# [ACTIVITY]
Reproduce the records from their start through the line containing "Image resolution: width=1753", replacing "GUI agent" with "interface agent" and leaving everything else unchanged.

# [SOURCE MATERIAL]

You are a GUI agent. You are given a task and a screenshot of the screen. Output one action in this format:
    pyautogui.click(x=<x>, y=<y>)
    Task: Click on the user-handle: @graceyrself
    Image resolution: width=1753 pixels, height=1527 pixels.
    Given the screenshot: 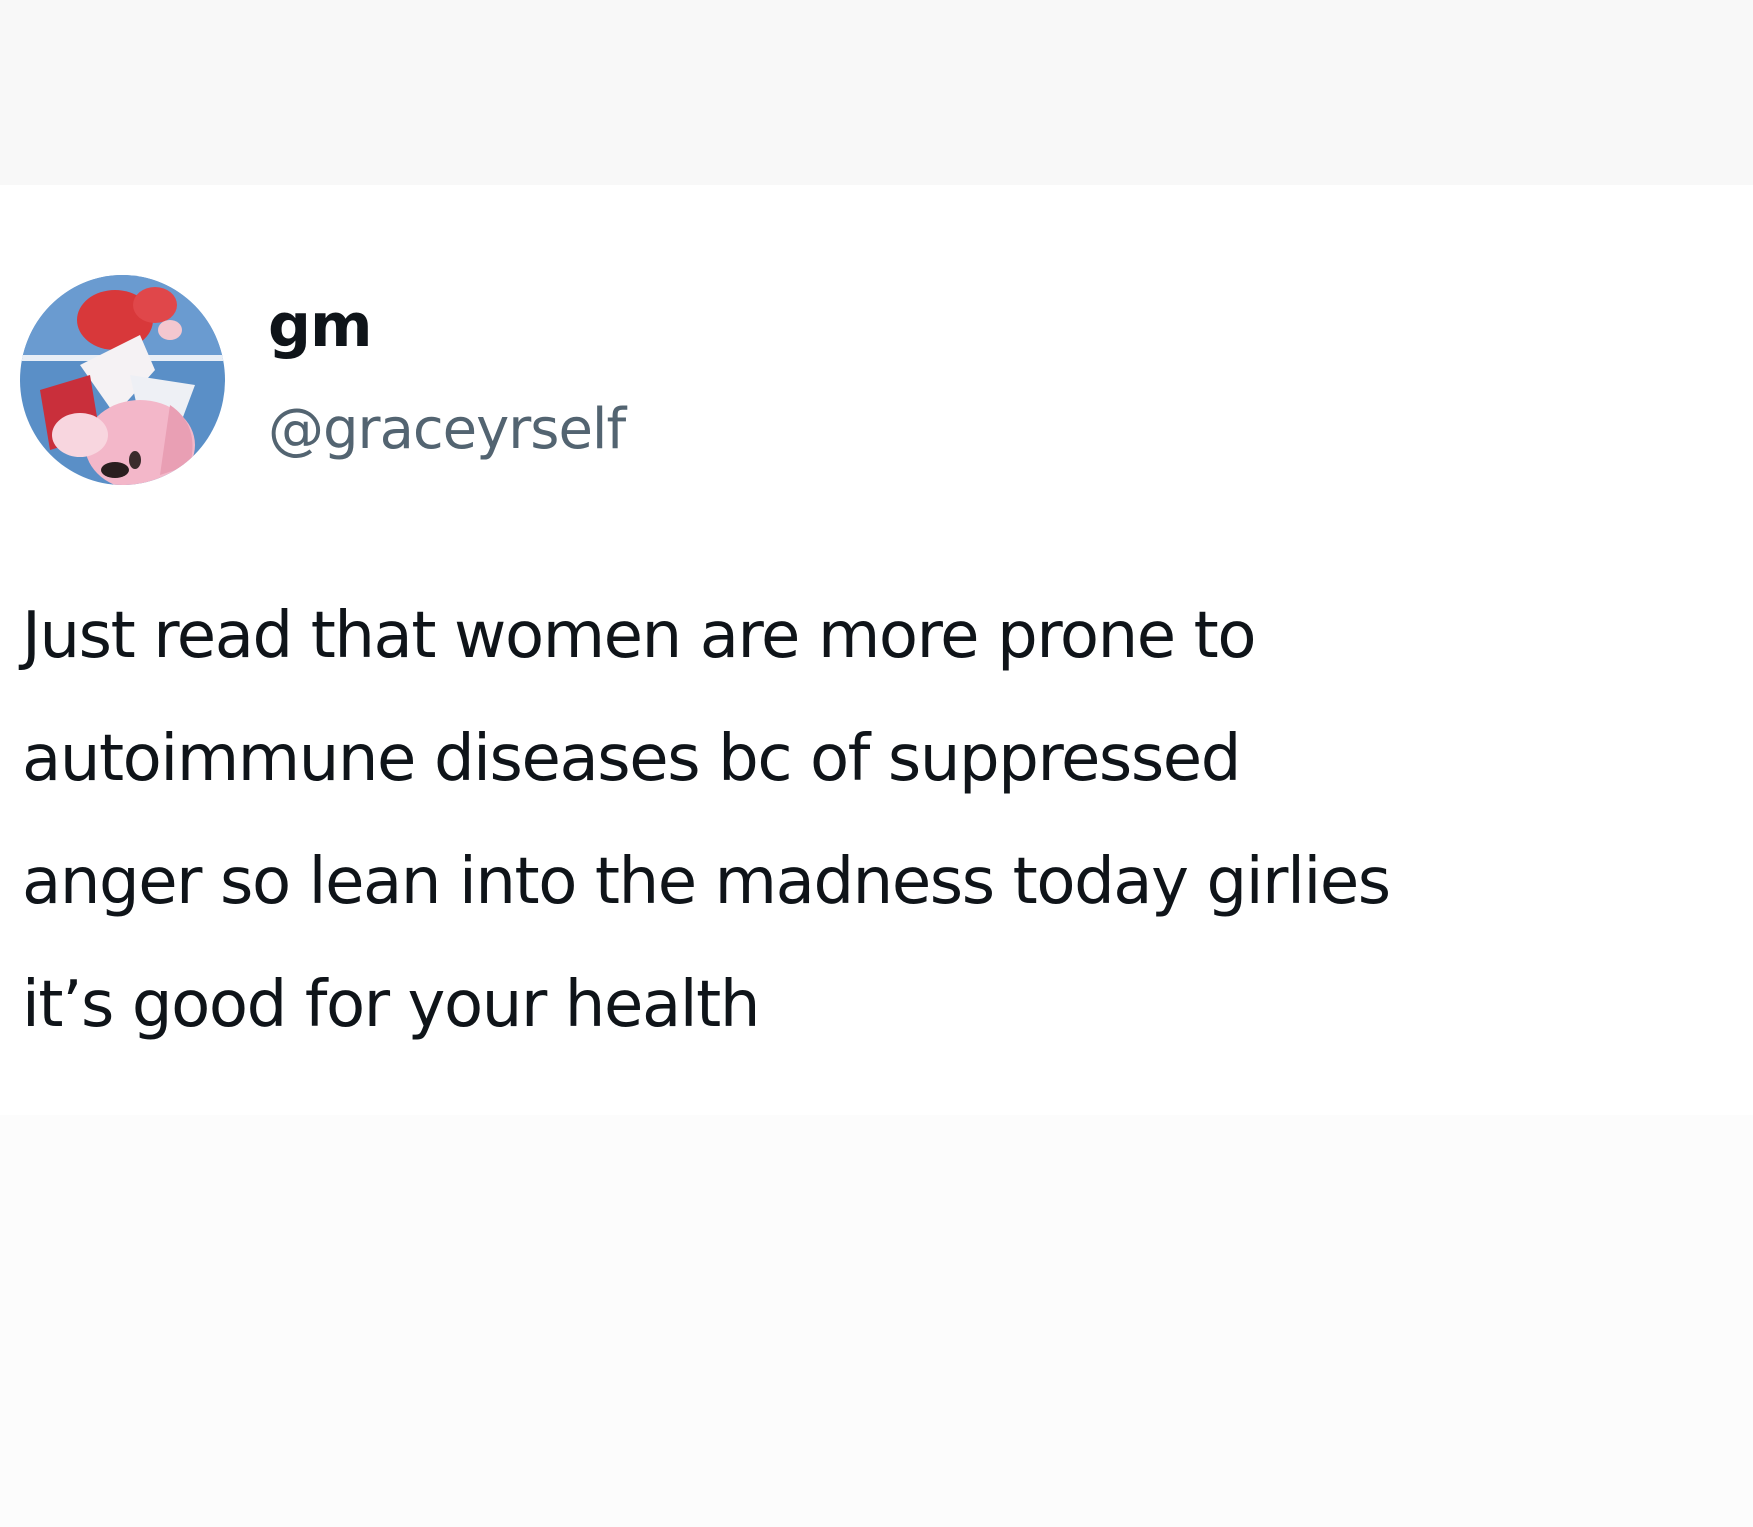 What is the action you would take?
    pyautogui.click(x=447, y=430)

# [SOLUTION FOR THIS EXERCISE]
You are a interface agent. You are given a task and a screenshot of the screen. Output one action in this format:
    pyautogui.click(x=<x>, y=<y>)
    Task: Click on the user-handle: @graceyrself
    Image resolution: width=1753 pixels, height=1527 pixels.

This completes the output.